Buy to let Landlords Tax Increase

The 2015 Budget included a massive blow to buy-to-let landlords in the form of huge cuts to their tax relief. Currently, landlords benefit from 40 and 45% tax relief on their mortgage interest payments. Osborne intends to reduce this to 20% by April 2020 in order to, in his own words, “level the playing field” with home owners who live in their properties. The Chancellor feels it is “unfair” that only landlords have access to this particular tax break.

The changes will effect UK non resident landlords in the same way.

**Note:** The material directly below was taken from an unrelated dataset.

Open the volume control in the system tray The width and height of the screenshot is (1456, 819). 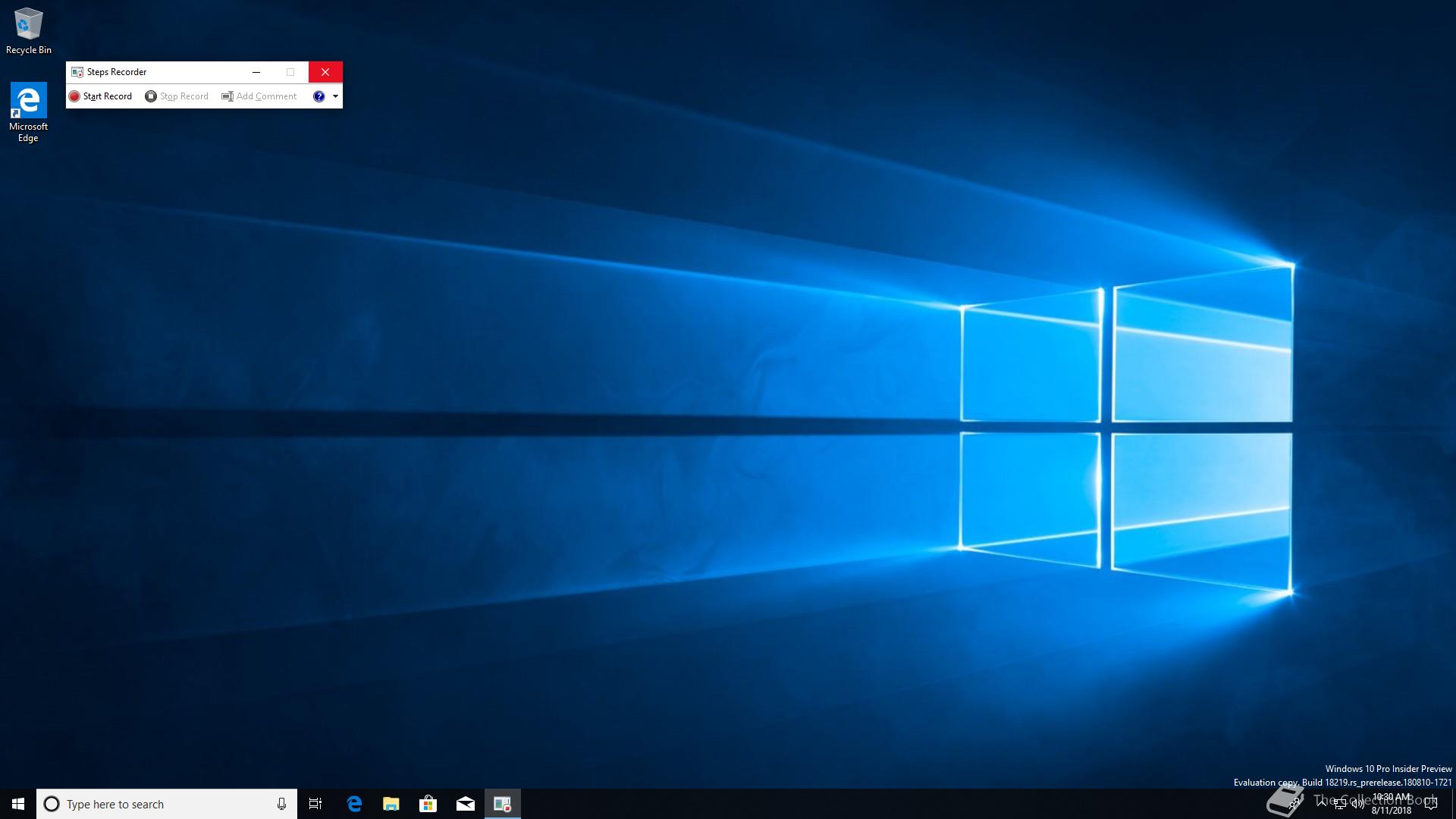(1358, 805)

This will obviously have a detrimental impact on landlords’ finances, but the accountants PwC have come up with a potential solution to keep losses to a minimum. Their evaluation demonstrates that, if you are a private landlord, turning yourself into a company could end up saving you a substantial sum in your tax bill. By ‘incorporating a business’ you become subject to a different set of tax regulations which tax profit.

Paul Emery, of PwC, explains;

“This is because a company is paying tax on the actual profit and therefore the rate does not fluctuate wildly. If the profit reduces, so does the tax. If the rental property is run privately, there is a scenario where, because you no longer get full tax relief on your expenses, you can pay tax even if there is no profit. That means potentially enormous effective rates of tax.”

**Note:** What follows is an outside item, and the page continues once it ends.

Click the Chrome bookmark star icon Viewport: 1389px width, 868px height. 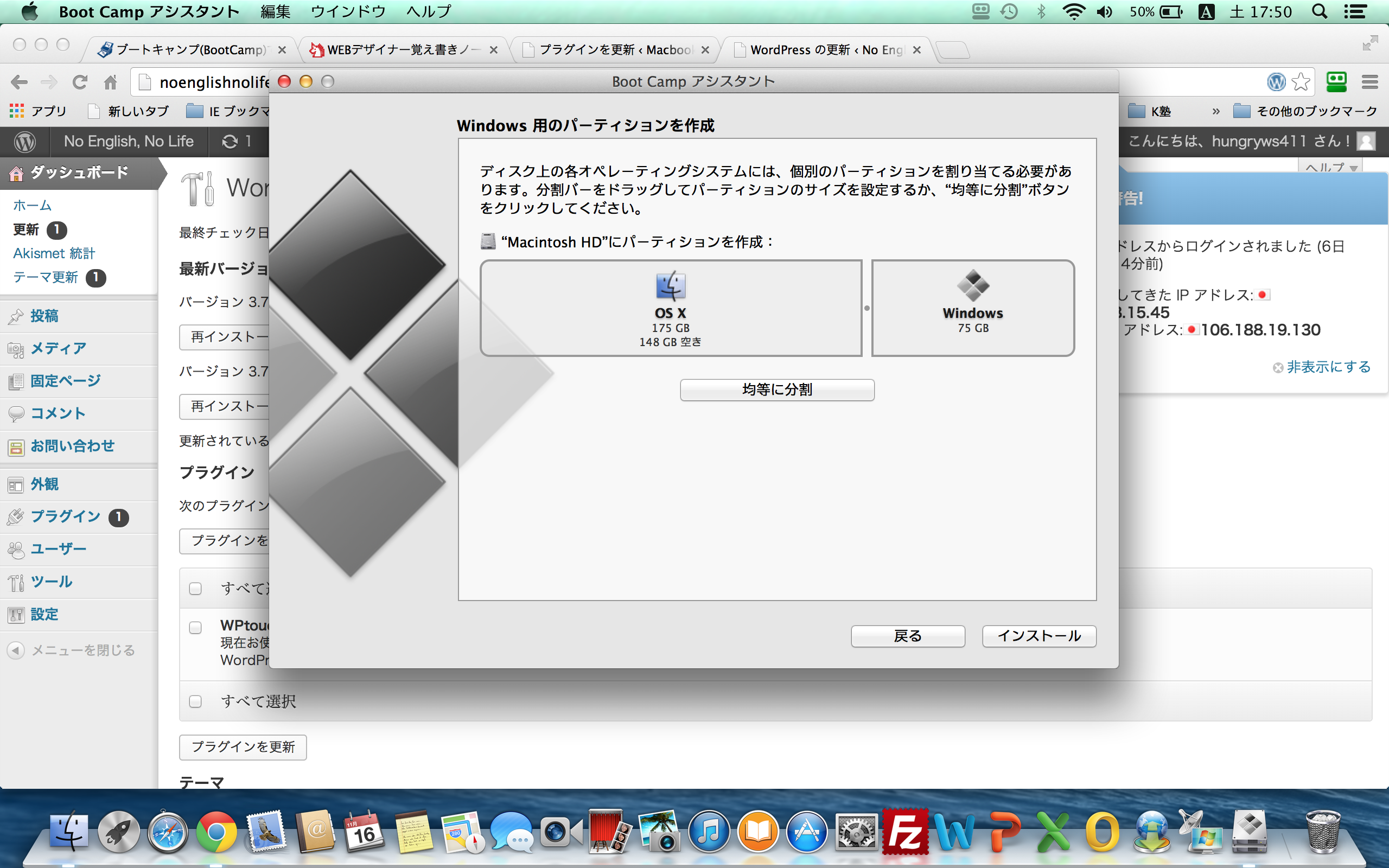click(1301, 82)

PwC’s report looks forward to 2020, when we can expect that rates of interest will be higher. As an example, consider a £100,000 property, bought with an 85% loan-to-value mortgage, with a 5% mortgage interest rate, owned by a landlord in a high tax bracket. As a private landlord, the tax on this would be 106% and result in a loss of £100 over the year. As an incorporated business, there would be a tax rate of only 49.2%, securing £888 that year.

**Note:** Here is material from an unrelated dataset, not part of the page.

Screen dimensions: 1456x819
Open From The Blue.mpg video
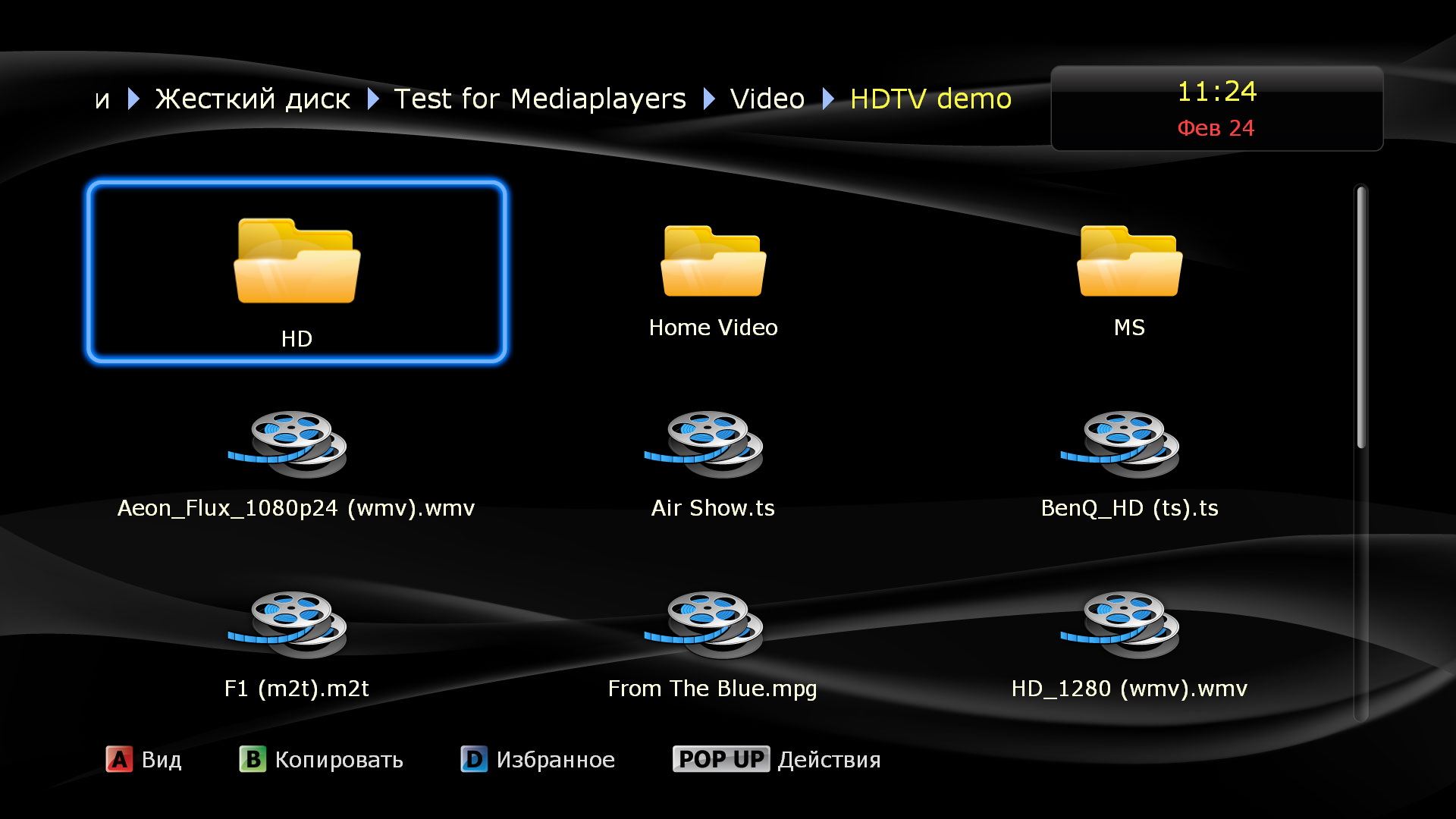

If we think about mortgage rates climbing higher, the difference between private landlords and business property ownership widens greatly. For example, if rates rise to 6% a property business would pay 49.2% and a private landlord would be stung for 186.7%, creating a loss of £780.

Obviously tax is not the only variable when you are deciding whether or not to become an incorporated business. Mr Emery confirms, “Although incorporating your business helps you guarantee your monthly tax bill, it is not a magic solution. Tax is only one consideration when forming a company. For example, audited accounts might need to be filed…Other taxes such as stamp duty and capital gains tax could affect profits from a rental business, especially for a landlord with only a handful of properties.”

Being a sole trader or part of a business partnership also has tax implications. A business partnership would be entitled to stamp duty tax relief, whereas a sole trader would pay stamp duty again, determined by property prices, when incorporating the business. Another possible variation is for either partnerships or sole traders who own more than 6 properties. This would then be categorised as a ‘commercial property business’ for tax purposes and pay 4% flat rate of stamp duty when selling.

As Mr Emery highlights, “The big tax difference is capital gains tax when the company finally comes to sell and dividend the profit to the owner at 49% compared to 28% for a private landlord – but at least you would know what your effective ‘rate of tax’ is, and if you are reliant on the income rather than the appreciation of price, it may be a hit worth taking.”

Swings and roundabouts perhaps – but it is essential to work out the best option for your individual circumstances before the impact of Osborne’s new rates takes effect.